Accordingly, the district court did not err in dismissing the complaint for lack of jurisdiction.

II. Denial of Hearing

 The district court's denial of an evidentiary hearing is subject to an abuse of discretion standard of review.   See First City, Texas-Houston, N.A. v. Rafidain Bank, 150 F.3d 172, 175 (2d Cir.1998).   ZMEC argues that Mr. Zappia's uncorroborated averments that Abu Dhabi and ADIA controlled the bank created a material issue of fact that could only be resolved in an evidentiary hearing, and that the district court abused its discretion in not conducting one.

 On a Rule 12(b)(1) motion challenging the district court's subject matter jurisdiction, the court may resolve the disputed jurisdictional fact issues by referring to evidence outside of the pleadings, such as affidavits, and if necessary, hold an evidentiary hearing.   See Cargill Int'l, 991 F.2d at 1019.   Here, the magistrate judge afforded the parties two years of discovery solely on the jurisdictional issue.   Upon reviewing the record amassed over the two years, the courts below both concluded that there was no evidence that the Emirate was controlling ECB and was responsible for ZMEC's losses.   To the contrary, the evidence established that ECB and ADCB were not alter egos of the sovereign.   The conclusory allegations in Mr.

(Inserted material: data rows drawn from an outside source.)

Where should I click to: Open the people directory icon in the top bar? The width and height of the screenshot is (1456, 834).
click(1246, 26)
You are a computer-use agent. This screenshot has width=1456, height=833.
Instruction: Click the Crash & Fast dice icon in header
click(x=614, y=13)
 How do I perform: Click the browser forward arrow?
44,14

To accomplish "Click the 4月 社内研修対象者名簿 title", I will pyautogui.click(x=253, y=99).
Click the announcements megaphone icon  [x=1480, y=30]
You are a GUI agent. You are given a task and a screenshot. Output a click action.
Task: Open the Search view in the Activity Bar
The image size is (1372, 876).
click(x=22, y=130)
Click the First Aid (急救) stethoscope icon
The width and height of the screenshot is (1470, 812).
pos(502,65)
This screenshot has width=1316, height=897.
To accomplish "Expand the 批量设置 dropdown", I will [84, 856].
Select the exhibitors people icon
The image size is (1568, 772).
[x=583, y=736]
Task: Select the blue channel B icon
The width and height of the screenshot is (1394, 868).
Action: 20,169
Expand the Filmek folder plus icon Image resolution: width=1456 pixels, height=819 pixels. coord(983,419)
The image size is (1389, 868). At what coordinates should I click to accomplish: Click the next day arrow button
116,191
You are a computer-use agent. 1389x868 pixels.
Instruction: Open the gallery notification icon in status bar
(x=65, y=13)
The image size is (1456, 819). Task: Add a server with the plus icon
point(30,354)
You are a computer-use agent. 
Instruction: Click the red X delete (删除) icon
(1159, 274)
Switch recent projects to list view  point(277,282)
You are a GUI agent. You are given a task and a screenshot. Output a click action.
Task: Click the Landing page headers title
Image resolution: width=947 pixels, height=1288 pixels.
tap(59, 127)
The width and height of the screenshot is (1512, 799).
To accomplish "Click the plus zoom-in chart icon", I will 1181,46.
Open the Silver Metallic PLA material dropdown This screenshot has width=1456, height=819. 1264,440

Zappia's affidavit are not sufficient to create a material issue of fact.   See Kamen v. American Tel. & Tel. Co., 791 F.2d 1006, 1011 (2d Cir.1986);  Exchange Nat'l Bank v. Touche Ross & Co., 544 F.2d 1126, 1131 (2d Cir.1976) (on 12(b)(1) motion to dismiss, party cannot rest on conclusory allegations that factual disputes exist).   Accordingly, we hold that the district court did not abuse its discretion in declining to conduct an evidentiary hearing.


The order of the district court is affirmed.